4. With respect to the Debt Securities to be issued under the Indentures, when (i) the Board of Directors of the Company (or a committee thereof) has taken all necessary corporate action to approve the issuance and terms of any such Debt Securities; (ii) the terms of such Debt Securities and of their issuance and sale have been duly established in conformity with the applicable Indenture and any applicable supplemental Indenture so as not to violate any applicable law or result in a default under or breach of any agreement or instrument binding upon the Company and so as to comply with any requirements or restrictions imposed by any court or governmental body having jurisdiction over the Company; and (iii) such Debt Securities have been duly executed and authenticated in accordance with the applicable Indenture and any applicable supplemental Indenture and issued and sold as contemplated in the Registration Statement and upon payment of the consideration for such Debt Securities as provided for in the applicable definitive purchase, underwriting or similar agreement, such Debt Securities will be legally issued and such Debt Securities will constitute valid and legally binding obligations of the Company, respectively, enforceable against the Company in accordance with their terms.

In rendering the opinion in paragraph 4, we have assumed that the trustee is or, at the time the applicable Indenture is signed, will be qualified to act as trustee under the applicable Indenture and the Trust Indenture Act of 1939, as amended, and that the trustee has or will have duly executed and delivered the applicable Indenture.

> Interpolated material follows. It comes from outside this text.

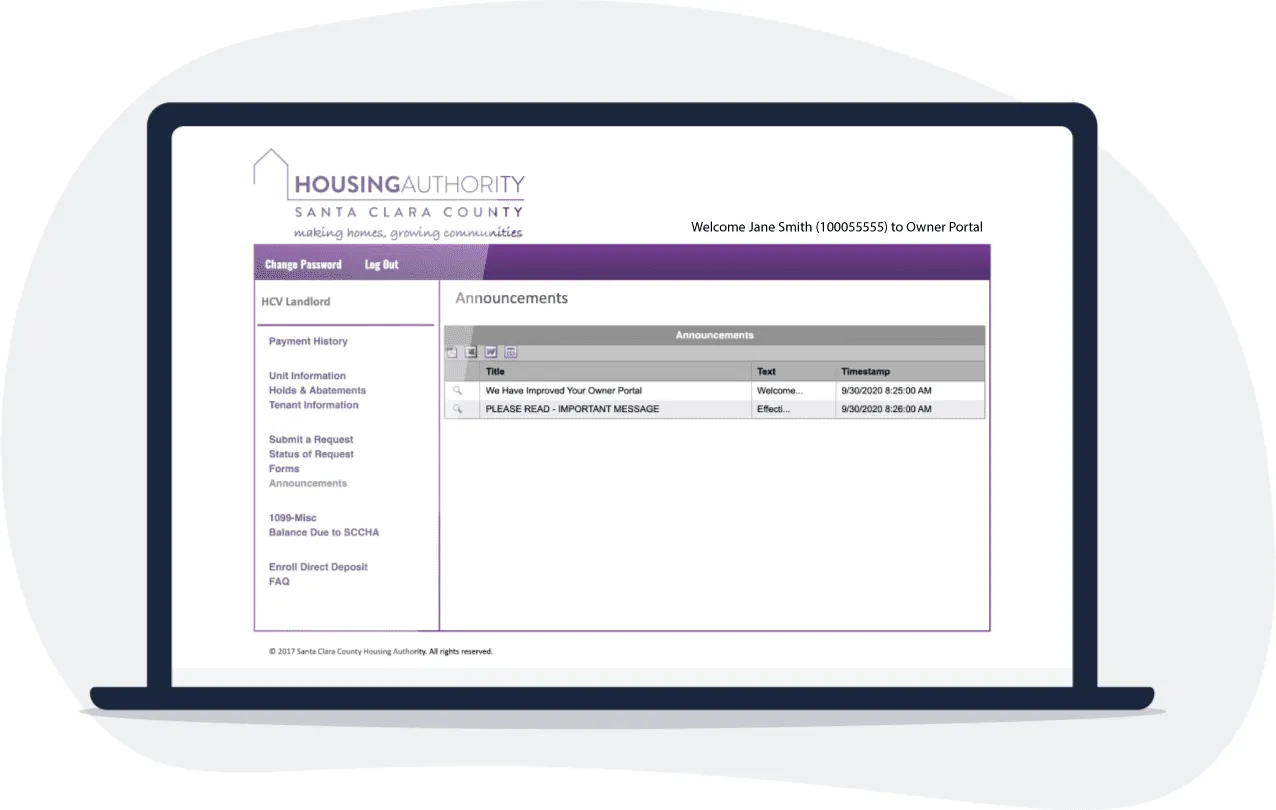Export announcements using the Excel icon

The enforceability of the Securities and provisions thereof may be limited by bankruptcy, insolvency, reorganization, fraudulent transfer, moratorium or other similar laws now or hereinafter in effect relating to or affecting enforcement of creditors rights generally and by general principles of equity (regardless of whether such enforcement is considered in a proceeding in equity or at law).

We express no opinions concerning (i) the validity or enforceability of any provisions contained in the Indentures that purport to waive or not give effect to rights to notices, defenses, subrogation or other rights or benefits that cannot be effectively waived under applicable law; or (ii) the enforceability of indemnification provisions to the extent they purport to relate to liabilities resulting from or based upon negligence or any violation of federal or state securities or blue sky laws.

The foregoing opinions are limited to the laws of the State of Nevada and the federal laws of the United States of America and we are expressing no opinion as to the effect of the laws of any other jurisdiction, domestic or foreign.

We hereby consent to the filing of this opinion as an exhibit to the Registration Statement and to the use of our name in the prospectus forming a part of the Registration Statement under the caption “Legal Matters.” In giving this consent, we do not admit that we are within the category of persons whose consent is required under Section 7 of the Securities Act and the rules and regulations thereunder.